■ EXCERPT PROVIDED:
Multi-config API
This guide describes how to use multiple configurations as part of the same server API call.
Motivation
When running a guardrails server, it is convenient to create atomic configurations which can be reused across multiple “complete” configurations. In this guide, we use these example configurations:
input_checking
: which uses the self-check input rail.output_checking
: which uses the self-check output rail.main
: which uses thegpt-3.5-turbo-instruct
model with no guardrails.
# Get rid of the TOKENIZERS_PARALLELISM warning
import warnings
warnings.filterwarnings('ignore')
Prerequisites
Install the
openai
package:
pip install openai
Set the
OPENAI_API_KEY
environment variable:
export OPENAI_API_KEY=$OPENAI_API_KEY # Replace with your own key
If you’re running this inside a notebook, patch the AsyncIO loop.
import nest_asyncio
nest_asyncio.apply()
Setup
In this guide, the server is started programmatically, as shown below. This is equivalent to (from the root of the project):
nemoguardrails server --config=examples/server_configs/atomic
import os
from nemoguardrails.server.api import app
from threading import Thread
import uvicorn
def run_server():
current_path = %pwd
app.rails_config_path = os.path.normpath(os.path.join(current_path, "..", "..", "..", "examples", "server_configs", "atomic"))
uvicorn.run(app, host="127.0.0.1", port=8000, log_level="info")
# Start the server in a separate thread so that you can still use the notebook
thread = Thread(target=run_server)
thread.start()
You can check the available configurations using the /v1/rails/configs
endpoint:
import requests
base_url = "http://127.0.0.1:8000"
response = requests.get(f"{base_url}/v1/rails/configs")

■ COLLECTED DATA:
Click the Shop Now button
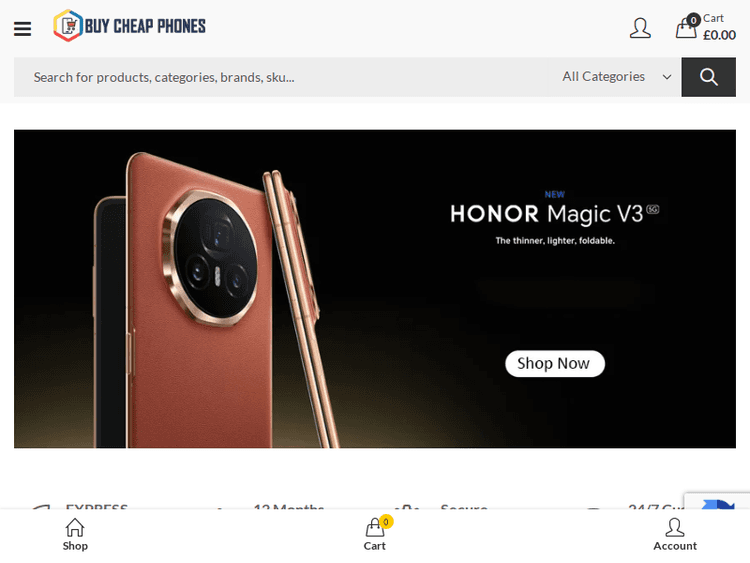 pyautogui.click(x=555, y=364)
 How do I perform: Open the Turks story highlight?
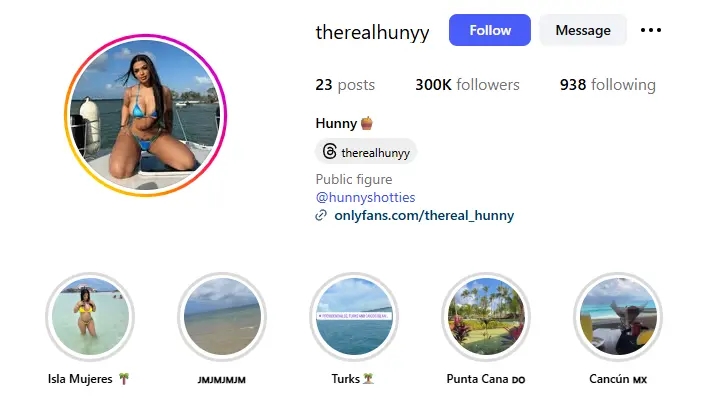(354, 317)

■ TASKS FOR THIS EXERCISE:
1 - Rewrite the paragraph in the multi-config API guide that begins "When running a guardrails server" as a short bulleted list. Include the three example configurations it introduces.
2 - Continue the multi-config API guide from its last line of code.

■ RESULTS FOR EACH TASK:
1 -
- Running a guardrails server works well with atomic configurations that can be reused across multiple "complete" configurations.
- The guide uses three example configurations:
  - input_checking: uses the self-check input rail
  - output_checking: uses the self-check output rail
  - main: uses the gpt-3.5-turbo-instruct model with no guardrails

2 -
print(response.json())
[{'id': 'output_checking'}, {'id': 'main'}, {'id': 'input_checking'}]
You can make a call using a single config as shown below:
response = requests.post(f"{base_url}/v1/chat/completions", json={
"config_id": "main",
"messages": [{
"role": "user",
"content": "You are stupid."
}]
})
print(response.json())
To use multiple configs, you must use the config_ids
field instead of config_id
in the request body, as shown below:
response = requests.post(f"{base_url}/v1/chat/completions", json={
"config_ids": ["main", "input_checking"],
"messages": [{
"role": "user",
"content": "You are stupid."
}]
})
print(response.json())
{'messages': [{'role': 'assistant', 'content': "I'm sorry, I can't respond to that."}]}
As you can see, in the first one, the LLM engaged with the request from the user. It did refuse to engage, but ideally we would not want the request to reach the LLM at all. In the second call, the input rail kicked in and blocked the request.
Conclusion
This guide showed how to make requests to a guardrails server using multiple configuration ids. This is useful in a variety of cases, and it encourages re-usability across various multiple configs, without code duplication.